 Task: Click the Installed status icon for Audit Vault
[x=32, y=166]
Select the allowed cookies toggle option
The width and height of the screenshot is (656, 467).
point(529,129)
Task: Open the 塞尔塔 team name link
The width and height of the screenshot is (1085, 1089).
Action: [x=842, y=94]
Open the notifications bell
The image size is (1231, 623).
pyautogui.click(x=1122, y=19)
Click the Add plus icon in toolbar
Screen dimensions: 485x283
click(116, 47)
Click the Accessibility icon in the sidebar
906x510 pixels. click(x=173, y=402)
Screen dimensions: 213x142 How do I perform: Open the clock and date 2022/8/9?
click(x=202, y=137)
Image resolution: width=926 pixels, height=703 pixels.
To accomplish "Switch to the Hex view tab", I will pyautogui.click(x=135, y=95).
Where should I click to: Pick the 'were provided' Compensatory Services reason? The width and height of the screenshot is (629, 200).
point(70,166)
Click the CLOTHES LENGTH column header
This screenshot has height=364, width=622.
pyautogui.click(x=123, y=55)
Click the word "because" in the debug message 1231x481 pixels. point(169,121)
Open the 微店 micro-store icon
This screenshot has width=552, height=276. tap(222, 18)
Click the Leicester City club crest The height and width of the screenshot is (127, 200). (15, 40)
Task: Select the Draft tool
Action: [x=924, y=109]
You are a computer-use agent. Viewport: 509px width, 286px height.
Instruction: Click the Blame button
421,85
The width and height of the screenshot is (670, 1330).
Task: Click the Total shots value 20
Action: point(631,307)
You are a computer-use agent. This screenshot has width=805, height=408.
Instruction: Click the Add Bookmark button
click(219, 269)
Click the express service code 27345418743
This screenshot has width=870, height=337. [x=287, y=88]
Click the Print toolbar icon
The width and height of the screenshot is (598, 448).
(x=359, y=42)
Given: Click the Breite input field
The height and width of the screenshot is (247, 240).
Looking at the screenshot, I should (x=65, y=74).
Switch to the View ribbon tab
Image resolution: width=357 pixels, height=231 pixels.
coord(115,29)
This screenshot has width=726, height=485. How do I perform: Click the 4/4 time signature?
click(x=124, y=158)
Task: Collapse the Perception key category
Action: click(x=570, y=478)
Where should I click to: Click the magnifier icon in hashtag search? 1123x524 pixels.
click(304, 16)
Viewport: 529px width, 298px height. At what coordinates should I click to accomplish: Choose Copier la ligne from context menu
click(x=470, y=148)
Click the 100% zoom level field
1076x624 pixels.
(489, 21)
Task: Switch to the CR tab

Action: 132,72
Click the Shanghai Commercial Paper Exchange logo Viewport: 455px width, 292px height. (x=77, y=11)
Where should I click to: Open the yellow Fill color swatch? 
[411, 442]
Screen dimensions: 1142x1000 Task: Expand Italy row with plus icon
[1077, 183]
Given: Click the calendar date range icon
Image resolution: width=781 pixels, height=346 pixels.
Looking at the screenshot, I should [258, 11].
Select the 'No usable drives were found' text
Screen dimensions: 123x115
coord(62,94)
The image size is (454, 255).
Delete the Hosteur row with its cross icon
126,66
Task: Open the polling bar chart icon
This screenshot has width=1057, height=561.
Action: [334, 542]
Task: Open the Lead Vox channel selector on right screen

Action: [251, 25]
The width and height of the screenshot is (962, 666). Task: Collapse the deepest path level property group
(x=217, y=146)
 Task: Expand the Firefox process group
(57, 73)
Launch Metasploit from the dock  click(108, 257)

────────────────

Give the tally of lines in the listing above that contain the string "agent", with nothing besides it.

__ANSWER TO THIS EXERCISE__
2